Quindi, se noi assegnamo, nel caso qui sopra, P1-SU al tasto UP (B1) e P1-GIU' al tasto TN + (E2), potrò tranquillamente usare uno qualsiasi dei tasti B2 ed E1 per altre funzioni. NOTA : se il vostro sistema prevede pochi controlli (es: due joystick, due start, due coin e due pulsanti per giocatore, totale 16 input) potreste usare una riga singola della matrice, evitando non solo il problema del ghosting, ma anche di dover ricablare il cabinet, in quanto potrete usare il contatto singolo come comune in parallelo su tutti i controli, e passare quindi direttamente tramite la fingerboard JAMMA.

Una volta assegnati tutti i tasti alle funzioni che ci interessano, siamo pronti a passare alla fase successiva.

Saldatura

Tagliate degli spezzoni di filo lunghi circa 30cm, spellatene ed affusolatene le estremità. Saldate una delle estremità su un contatto sulla scheda della tastiera, e fissate l'altra in uno dei poli della morsettiera. Alla fine dovreste trovarvi qualcosa di simile a questo:

Key hack.jpeg

Questo serve per poter lavorare poi sui collegamenti al cabinet senza rischiare di spezzare le tracce sulla scheda elettronica, per poter collegate con facilità più fili allo stesso contatto e per poter, se necessario, cambiare con facilità un controllo da un contatto all'altro.
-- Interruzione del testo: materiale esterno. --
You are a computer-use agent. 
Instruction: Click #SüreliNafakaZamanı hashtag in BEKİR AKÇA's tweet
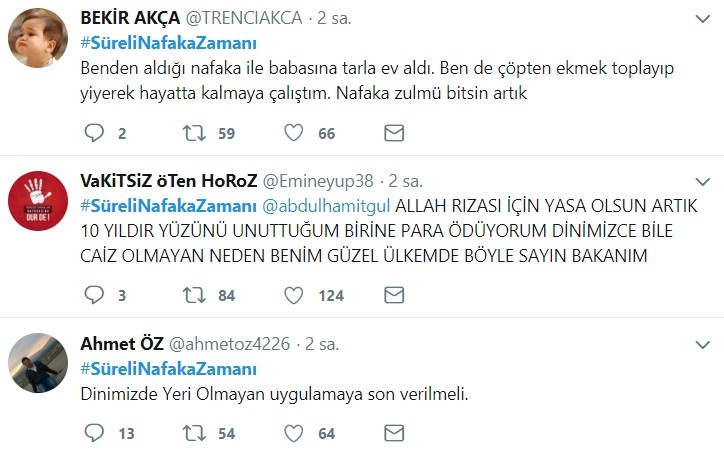pos(169,43)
Per chi non è bravo nelle piccole saldature vi è un altro sistema per collegare i contatti: prendete i fogli (senza staccarli dalla scheda) che trovate all'interno della tastiera, mappateli e poi con un pennarello scrivete a che contatto del chip corrispondono i vari punti del tracciato (ovviamente ci saranno più punti per ogni contatto sulla stessa linea di saldatura che porta alla scheda col chip) quindi con una macchinetta per fare i buchi sulle cinture, con la punta più piccola, forate i fogli in corrispondenza del punto che volete collegare quindi infilate una piccola vite mettete una rondella (che andrà a toccare il tracciato il filo e poi stringete il tutto con un bulloncino. fate questo per ogni contatto e poi verificate i collegamenti con un tester questo sistema forse più lungo da realizzare risulta essere però meno delicato


Ora non resta che collegare il tutto al cabinet. A meno che non abbiate usato una sola riga della matrice (vedi la nota riguardante un cabinet con pochi controlli), dovrete collegare due fili per ciascun controllo, in modo da chiudere un circuito tra uno dei contratti "ascissa" della morsettiera, ed uno dei contatti "ordinata". Procedete così per tutti i controlli, rispettando le coordinate che avevate scelto in fase di assegnazione dei tasti. In alcuni casi sarà necessario collegare anche più fili allo stesso contatto.

Schema di collegamento

Collegamento tastiera.gif

Una volta completata l'operazione di collegamento, scollegate il keyboard hack dal PC, collegate una tastiera normale ed accendete il cabinet. Avviate MAME, fate partire un gioco qualsiasi e premete TAB. Nel menù che comparirà, selezionate Input (general), ed usando la tastiera assegnate, secondo la vostra mappatura, tutte le funzioni. Scollegate la tastiera, collegate il keyboard hack, e siete pronti per giocare!